Operation Bird DogNach dem Tod seiner Eltern kann Carl Wrede in einem Internat das Abitur sowie eine Ausbildung zum Radio- und Fernsehtechniker machen und wird nach seiner Verabschiedung von dem Journalist Gerd Jennings im Jahr 1958 abgeholt, der zu seinem Vormund bestellt wurde. Der junge Mann kann nicht glauben, dass seine Eltern Selbstmord begangen haben und will den Abschiedsbrief seines Vaters sehen, den dieser seinerzeit an Jennings verschickt hatte. Doch nach der Einstellung der Ermittlungen wurde der Brief von Oberstaatsanwalt Kosterlitz beschlagnahmt.
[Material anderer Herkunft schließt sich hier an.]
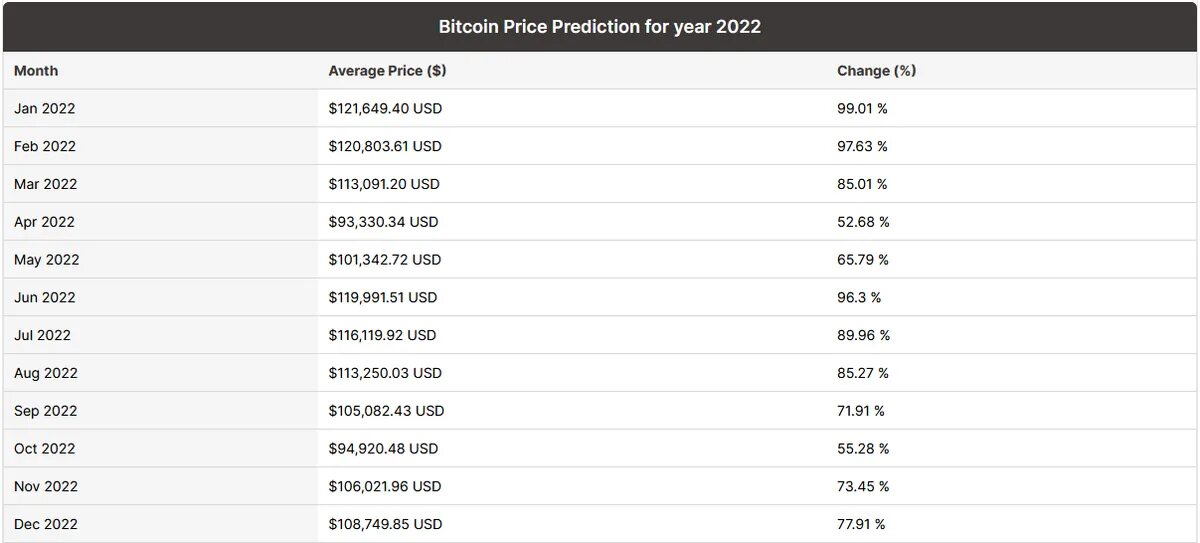Select the Jun 2022 month cell
This screenshot has height=543, width=1200.
45,297
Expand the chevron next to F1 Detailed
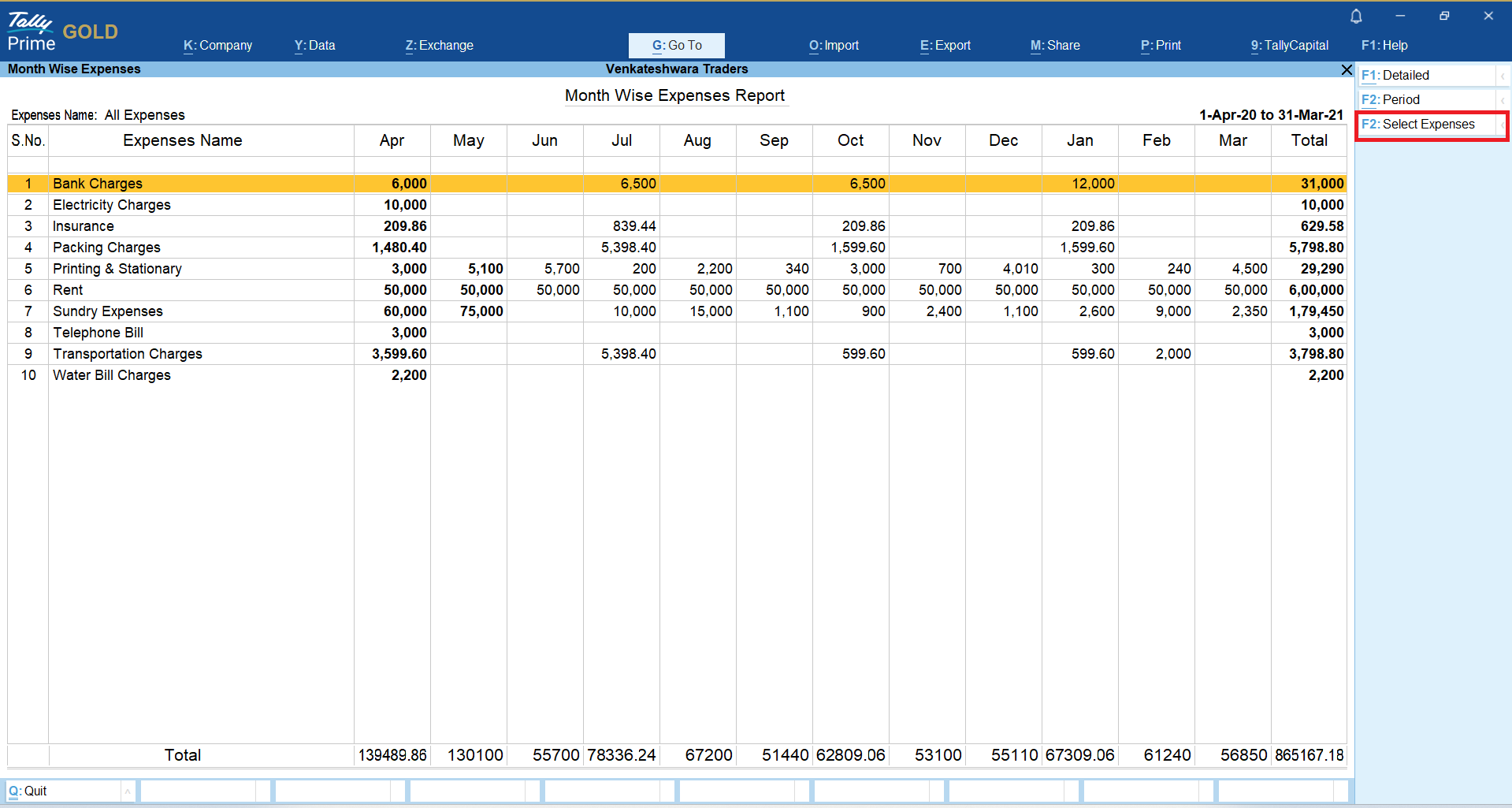The height and width of the screenshot is (808, 1512). tap(1503, 76)
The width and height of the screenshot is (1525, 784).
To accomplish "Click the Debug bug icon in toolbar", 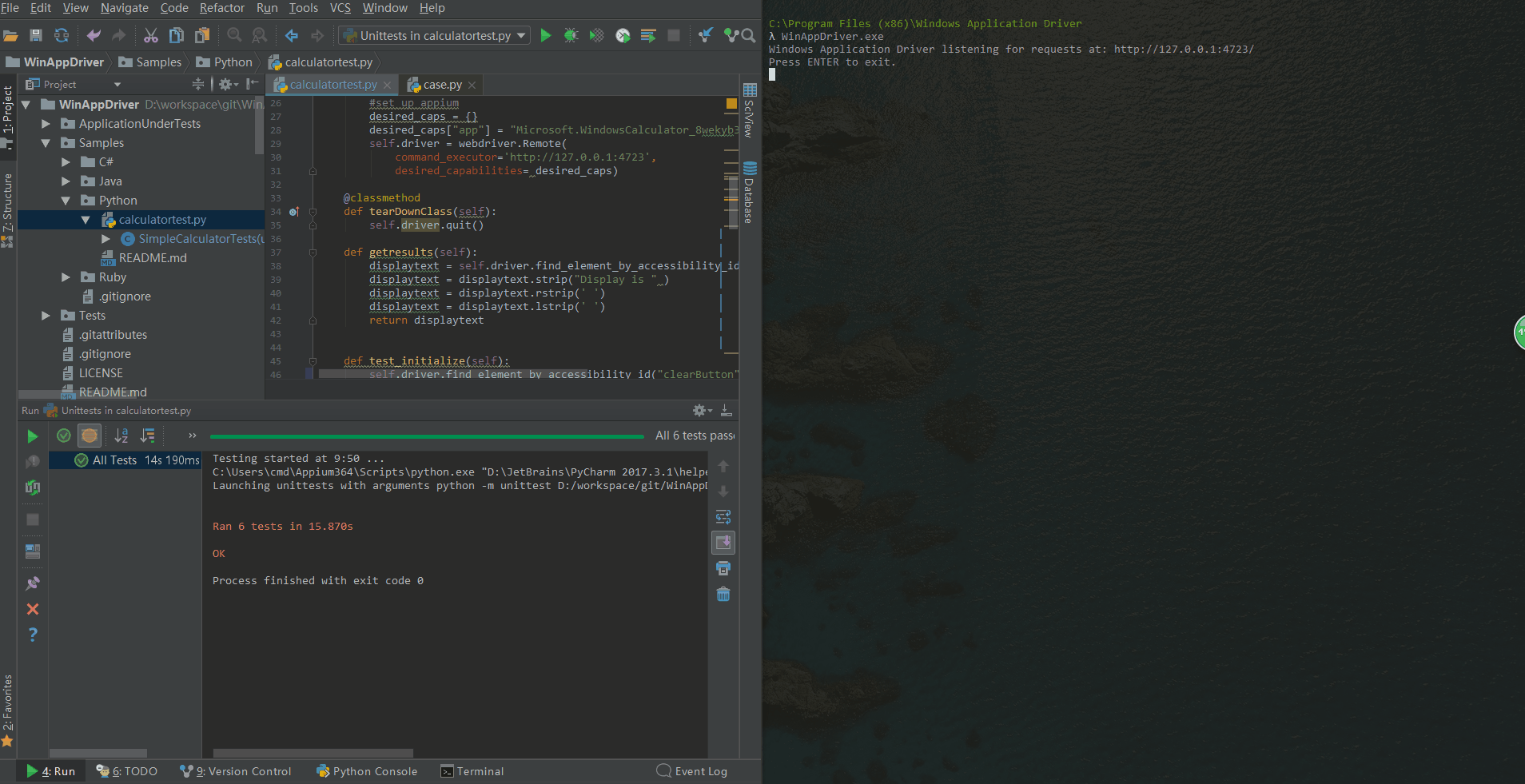I will (571, 35).
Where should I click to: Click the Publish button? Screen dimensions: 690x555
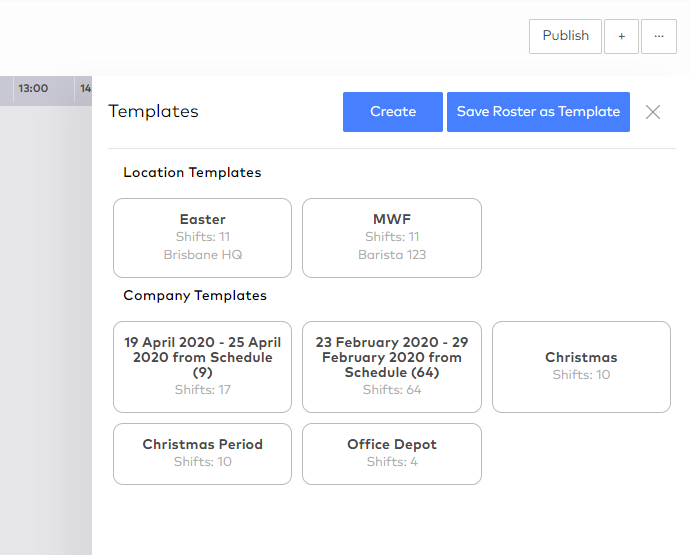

Die Recherchen von Carl Wrede und Gerd Jennings ergeben, dass Dr. Victor Wrede, der Vater von Carl, als Leitender Mitarbeiter der Bank deutscher Länder mit weiteren Finanzexperten in einem Konklave mit der Umsetzung der Währungsreform 1948 beauftragt war. Mit Katharina, die seinerzeit der Gruppe als Sekretärin angehörte, fliegt Carl nach New York, wo sie sich mit Edward Tenenbaum treffen, dem als junger Offizier die Organisation der Währungsreform oblag.